Segment Open

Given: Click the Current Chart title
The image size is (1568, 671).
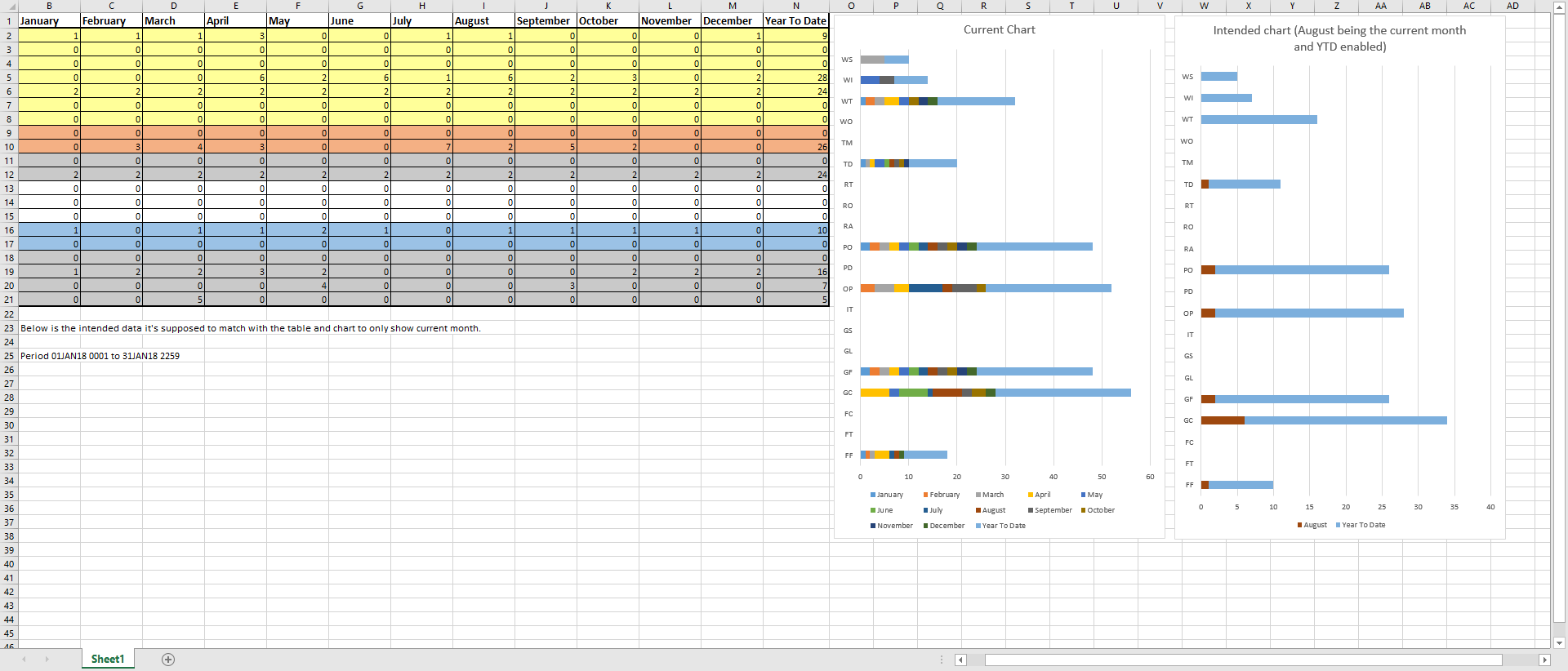Looking at the screenshot, I should tap(999, 29).
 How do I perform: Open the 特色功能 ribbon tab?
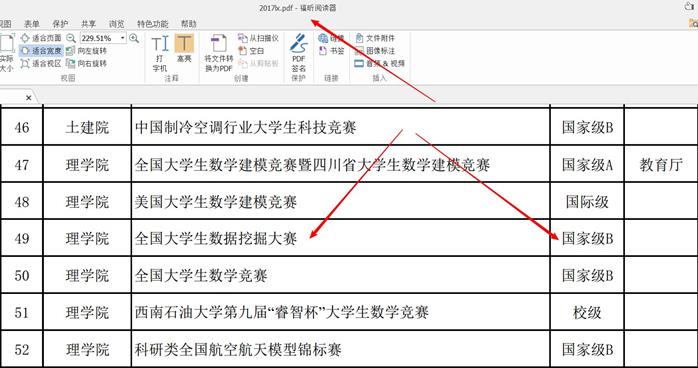[152, 24]
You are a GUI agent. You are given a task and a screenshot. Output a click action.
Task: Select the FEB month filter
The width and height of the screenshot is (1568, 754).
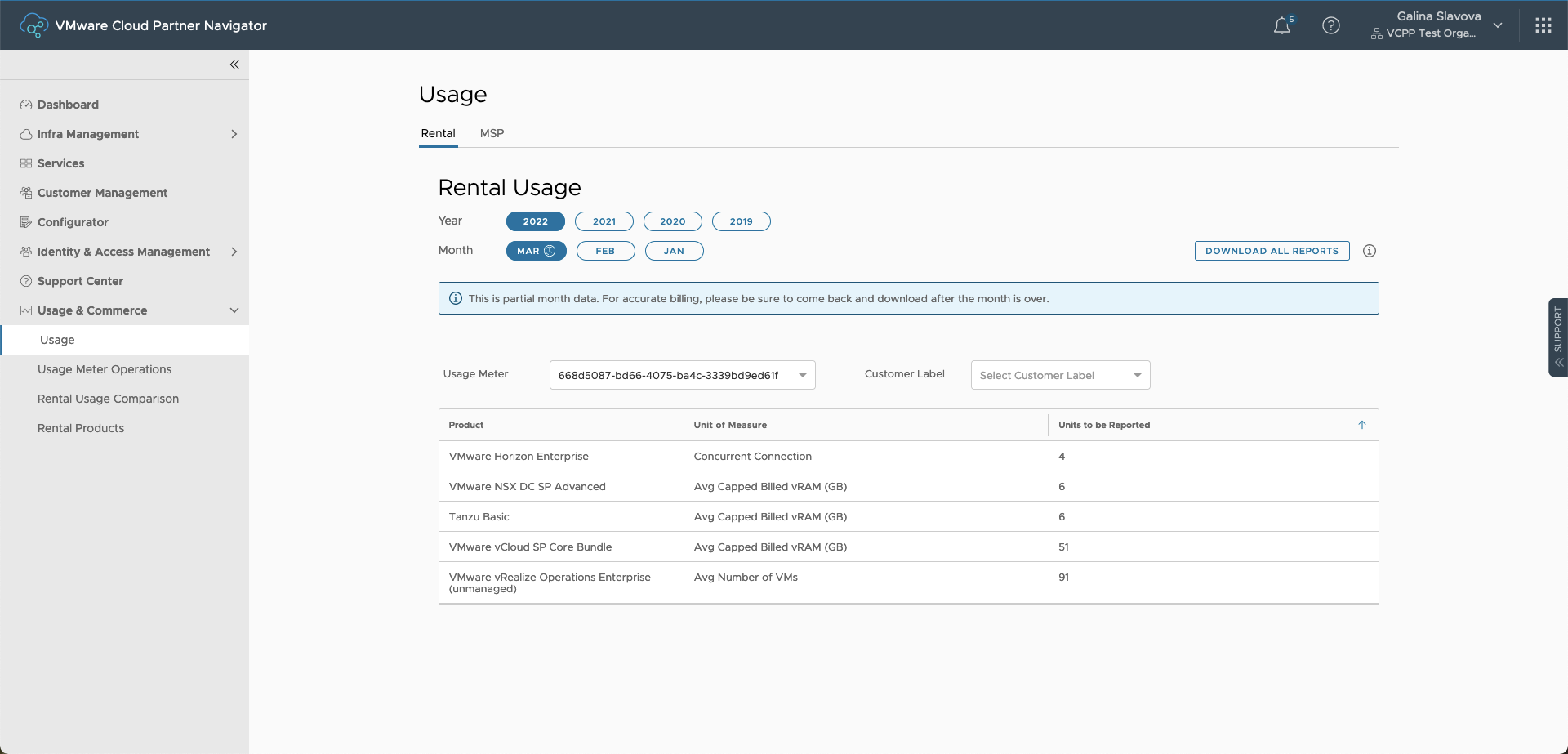(x=605, y=251)
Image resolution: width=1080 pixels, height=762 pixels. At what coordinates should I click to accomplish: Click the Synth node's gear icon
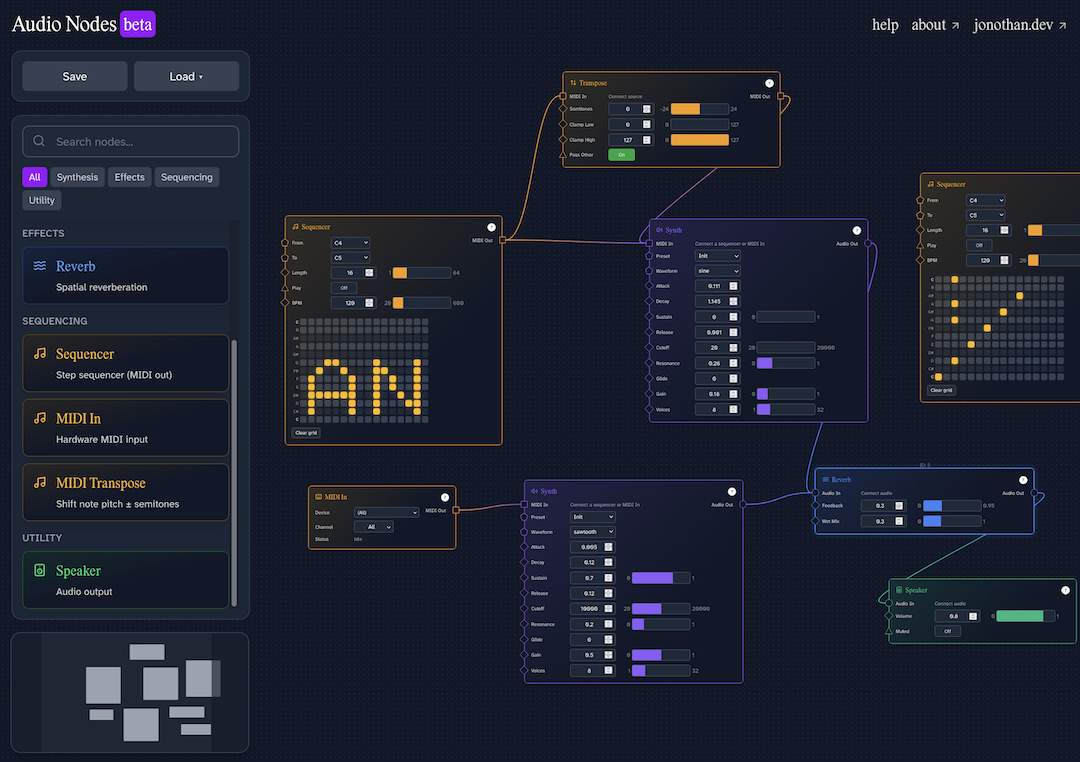(661, 230)
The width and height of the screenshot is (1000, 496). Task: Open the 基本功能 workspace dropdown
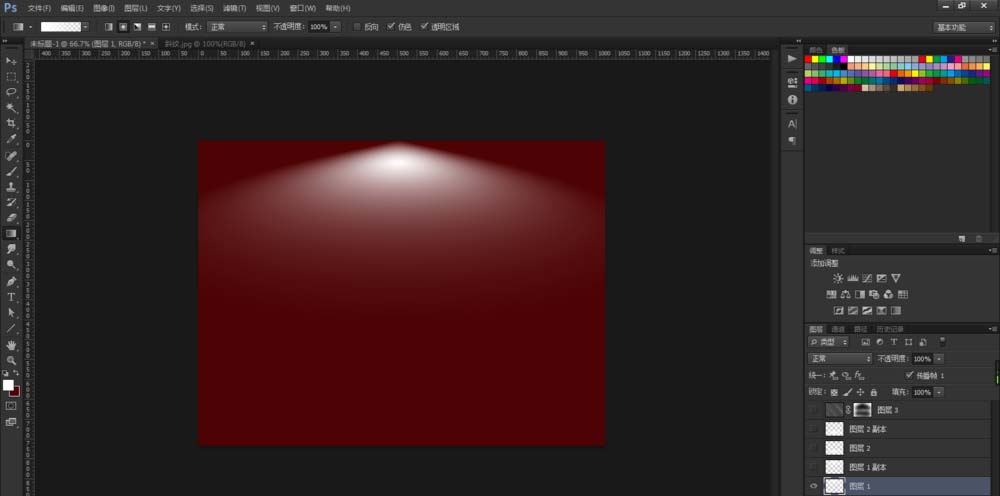pyautogui.click(x=964, y=27)
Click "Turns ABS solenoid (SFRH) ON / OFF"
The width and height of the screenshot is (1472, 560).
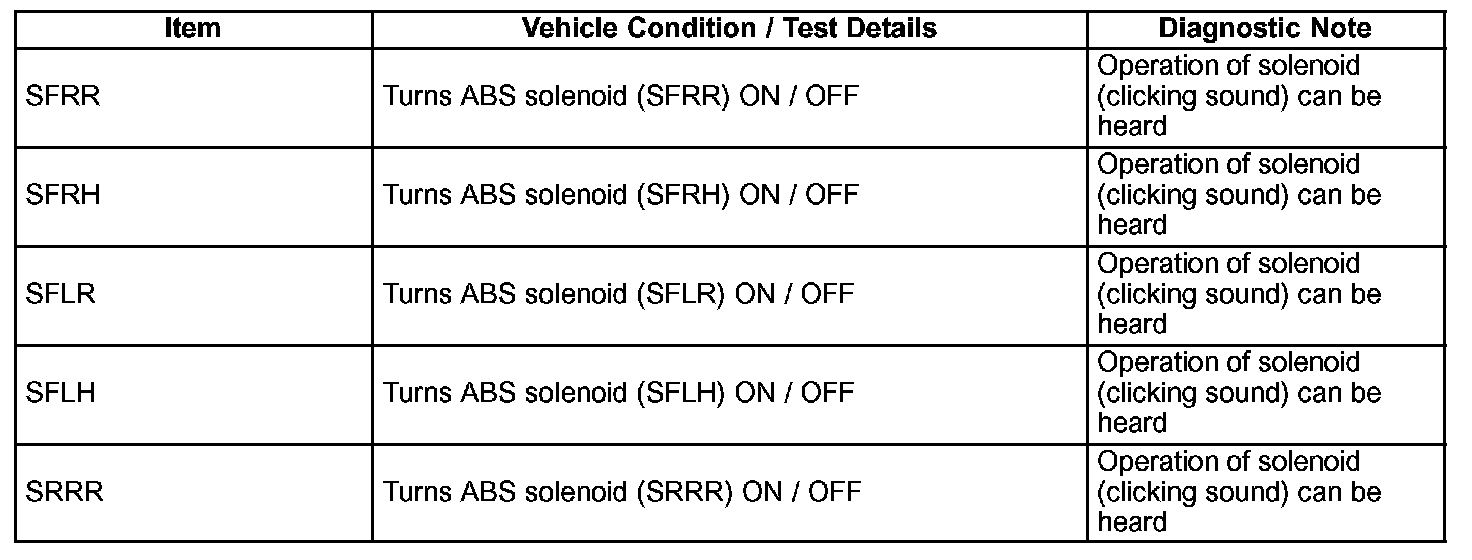coord(621,195)
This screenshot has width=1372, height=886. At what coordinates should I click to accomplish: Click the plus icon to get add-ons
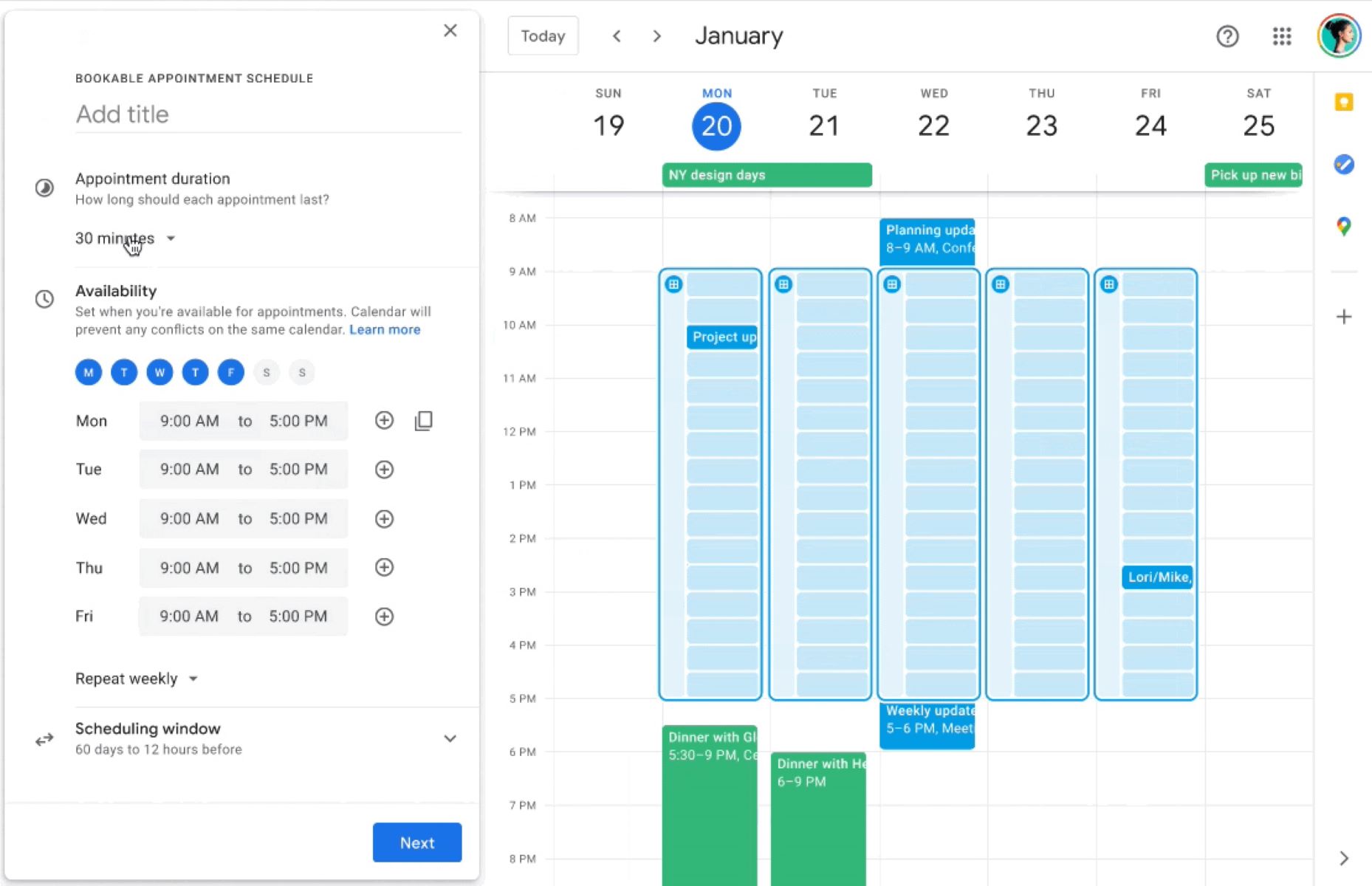[x=1343, y=317]
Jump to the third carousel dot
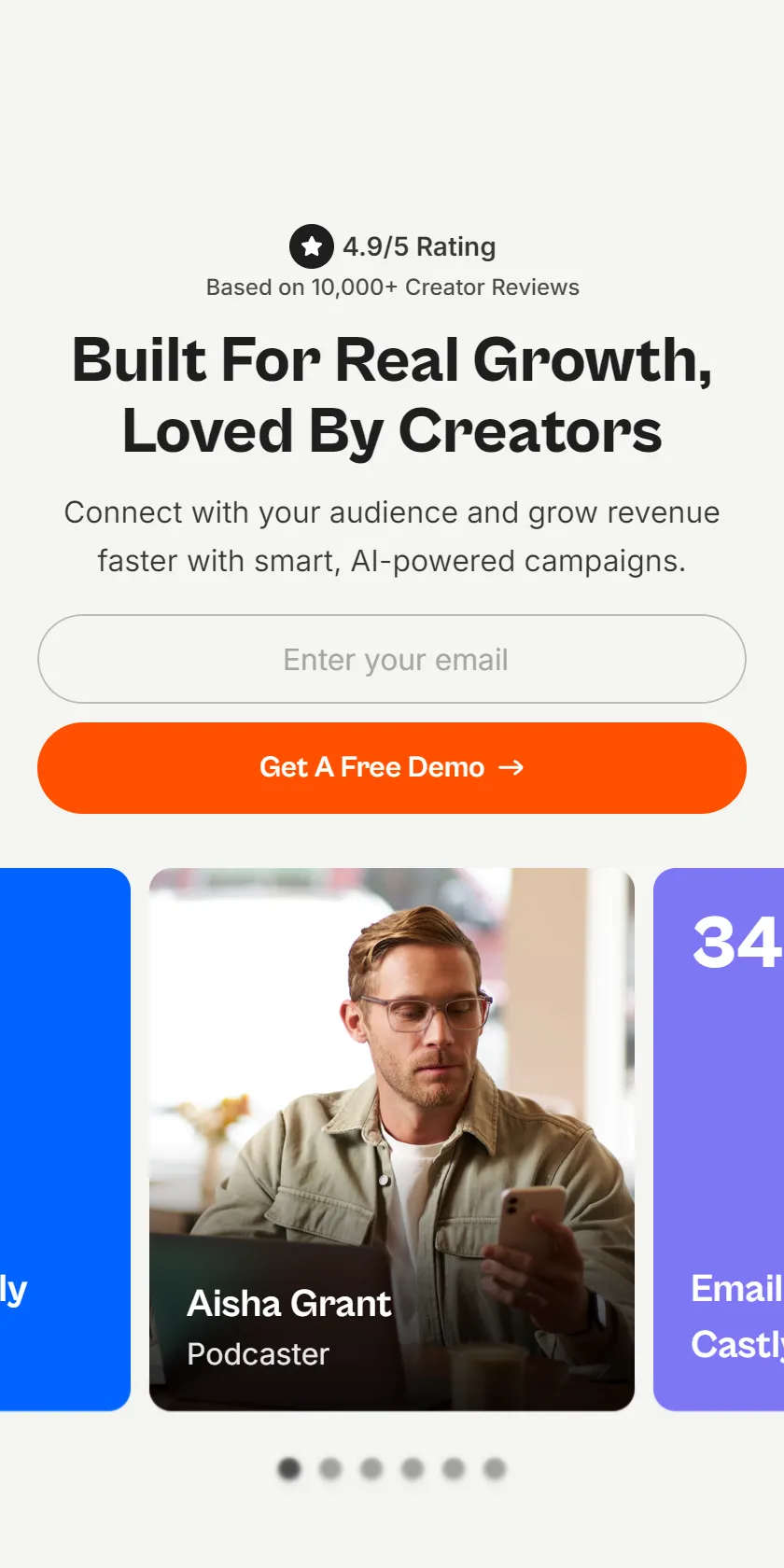The width and height of the screenshot is (784, 1568). pyautogui.click(x=371, y=1469)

Segment Closed

• _Your goal_
What is needed here is an exact repetition of the listing above, pictures excluded.

• _Problem solution_
Given: Click the Current Chart title
The image size is (1568, 671).
Looking at the screenshot, I should tap(999, 29).
 How do I perform: Open the 特色功能 ribbon tab?
[152, 24]
You are a GUI agent. You are given a task and a screenshot. Output a click action.
Task: Select the FEB month filter
The width and height of the screenshot is (1568, 754).
(x=605, y=251)
Image resolution: width=1080 pixels, height=762 pixels. At what coordinates should I click to accomplish: Click the Synth node's gear icon
(661, 230)
The width and height of the screenshot is (1000, 496). Task: Open the 基本功能 workspace dropdown
pyautogui.click(x=964, y=27)
Click "Turns ABS solenoid (SFRH) ON / OFF"
The width and height of the screenshot is (1472, 560).
coord(621,195)
This screenshot has width=1372, height=886. At what coordinates should I click to accomplish: Click the plus icon to get add-ons
[x=1343, y=317]
Jump to the third carousel dot
The width and height of the screenshot is (784, 1568). pyautogui.click(x=371, y=1469)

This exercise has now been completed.